* _EXERCISE GOAL_: An exact copy of all the entries is needed, with no images in it.
####
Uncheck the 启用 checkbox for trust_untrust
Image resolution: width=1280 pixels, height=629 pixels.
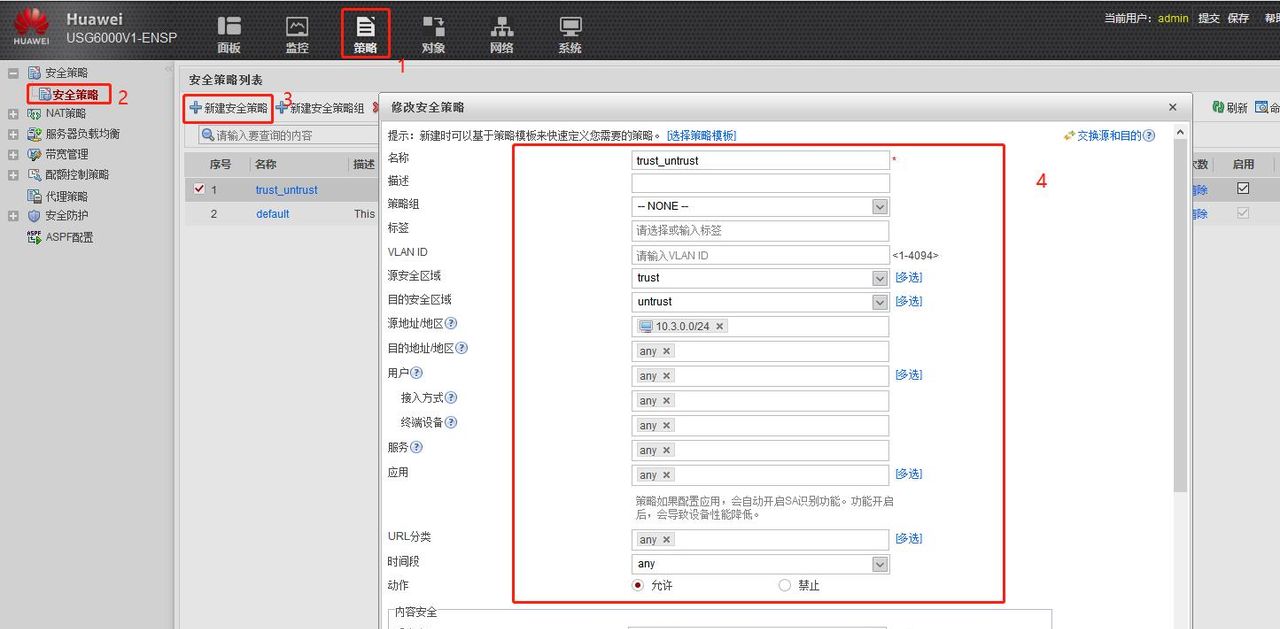pyautogui.click(x=1243, y=189)
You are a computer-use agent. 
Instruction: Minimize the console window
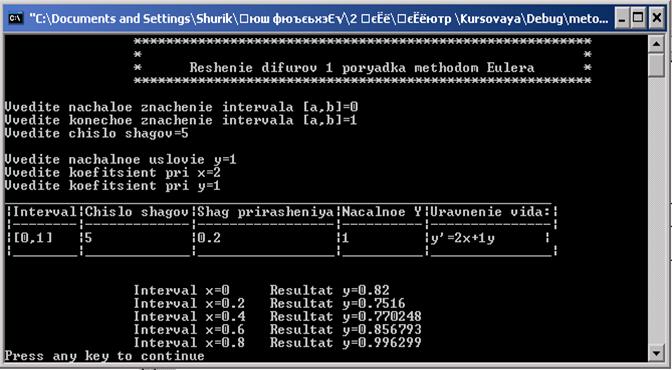[621, 18]
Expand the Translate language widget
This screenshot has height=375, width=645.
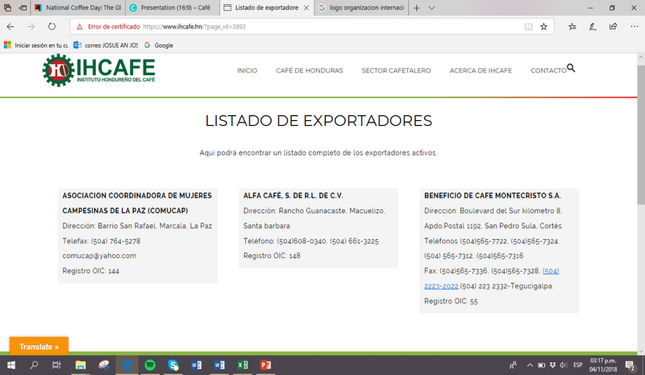point(39,347)
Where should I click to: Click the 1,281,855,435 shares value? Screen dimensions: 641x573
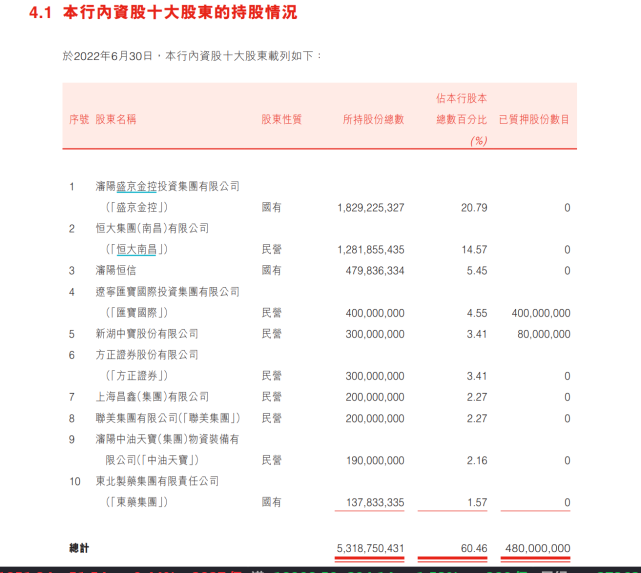370,250
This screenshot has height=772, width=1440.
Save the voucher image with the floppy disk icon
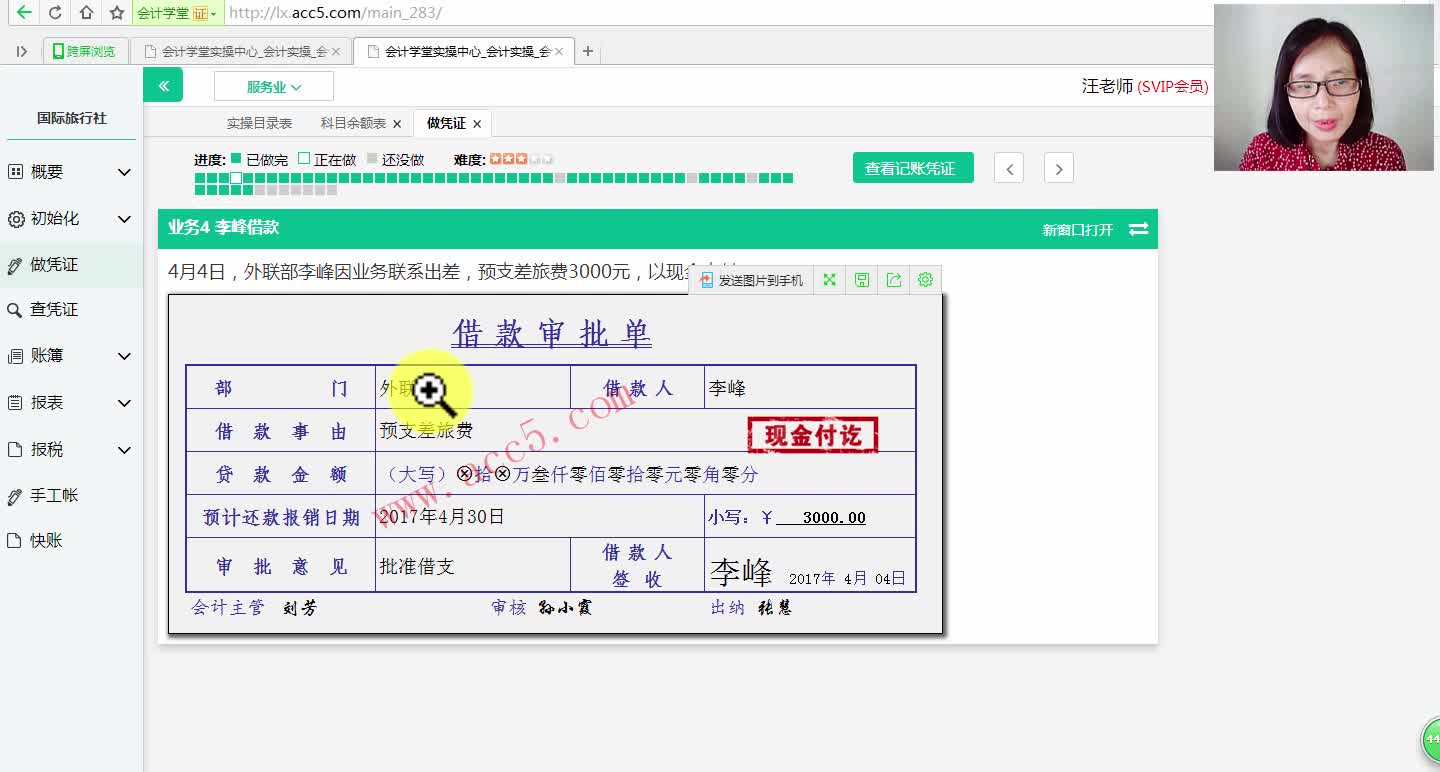click(860, 279)
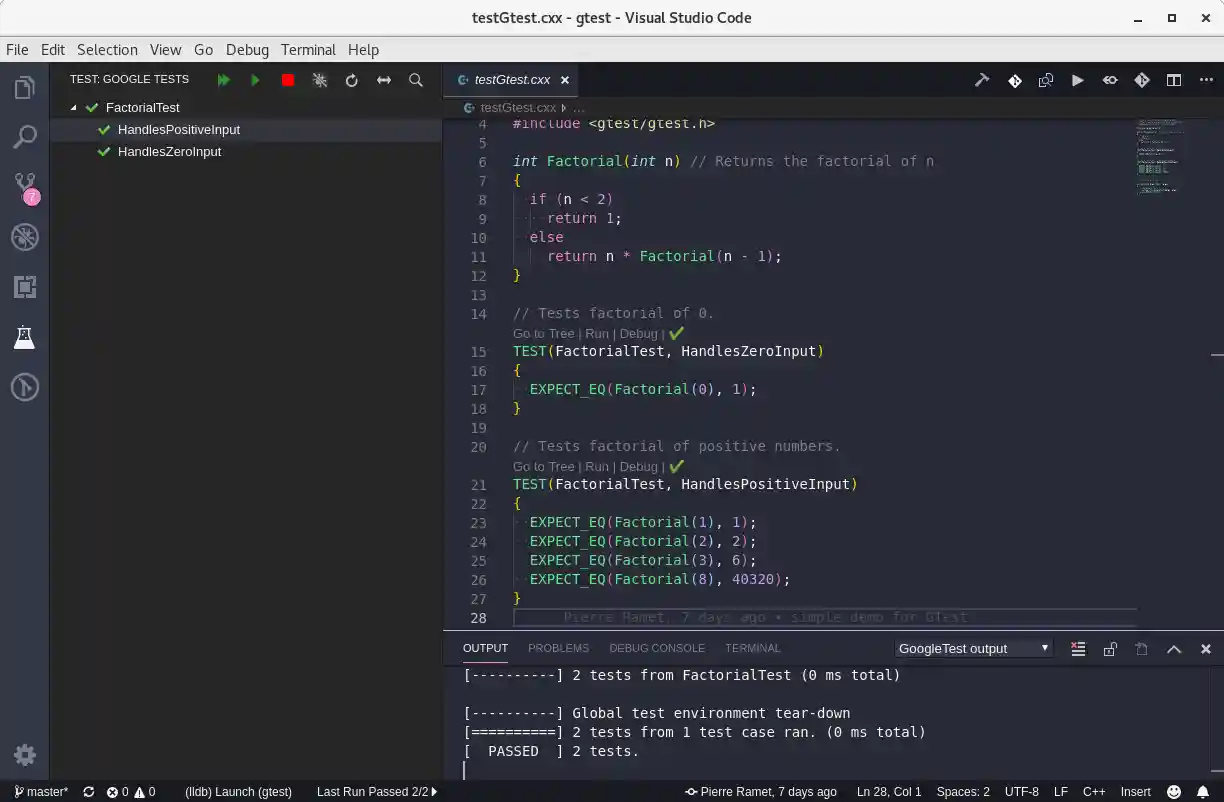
####
* _EXERCISE OUTPUT_:
Uncheck the 启用 checkbox for trust_untrust
Image resolution: width=1280 pixels, height=629 pixels.
pyautogui.click(x=1243, y=189)
You are a computer-use agent. 
Instruction: Minimize the console window
[621, 18]
Expand the Translate language widget
This screenshot has height=375, width=645.
point(39,347)
Where should I click to: Click the 1,281,855,435 shares value? Screen dimensions: 641x573
370,250
This screenshot has height=772, width=1440.
Save the voucher image with the floppy disk icon
click(860, 279)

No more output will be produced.